Tailor-Bench:修剪视觉世界建模评估的长尾
阅读原文· arxiv.orgTailor-Bench评估视觉世界模型模拟非常规物理交互的能力,设计三种渐进难度场景:常规(常见工具-任务组合)、非常规(属性兼容替代品)、不可能(违反属性工具)。在统一协议下,预测生成与描述生成分别测试无引导推理与忠实实现。实验表明模型性能从常规到非常规再到不可能逐步退化,暴露物理建模的长尾差距。失败分析显示图像模型无法实现正确状态变化,视频模型还有时间不一致,说明模型依赖表面视觉模式而非内化物理原理。
Physical interactions follow a long-tailed distribution: a set of common and regular interactions dominates human experience and visual data, while a broad spectrum of rare and irregular interactions remains underrepresented.

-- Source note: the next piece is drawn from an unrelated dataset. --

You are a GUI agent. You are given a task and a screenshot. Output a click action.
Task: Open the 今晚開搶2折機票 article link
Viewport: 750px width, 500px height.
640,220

Although recent visual world models, including image and video generation models, achieve impressive realism on existing benchmarks, they primarily focus on simulating common physical interactions. This raises a central question: Do current visual world models internalize and generalize physical principles? In this work, we introduce Tailor-Bench, a benchmark that challenges world models to simulate irregular physical interactions. To enable systematic evaluation, we design three scenario modes that progressively challenge model reasoning: Regular scenarios reflect common tool-task pairs, Unconventional scenarios replace conventional tools with attribute-compatible substitutes to test affordance generalization, and Impossible scenarios introduce attribute-violating tools to probe constraint awareness. Additionally, we design two complementary settings under a unified evaluation protocol: predictive generation requires inferring outcomes without guidance, while descriptive generation specifies the target outcome for faithful realization. Our experimental results reveal a clear long-tail gap in physical world modeling: performance degrades from Regular to Unconventional and Impossible scenarios, indicating limited generalization beyond common interactions. Failure analysis further shows that models rely on superficial visual patterns: image models fail to realize correct state changes, while video models further suffer from temporal inconsistencies.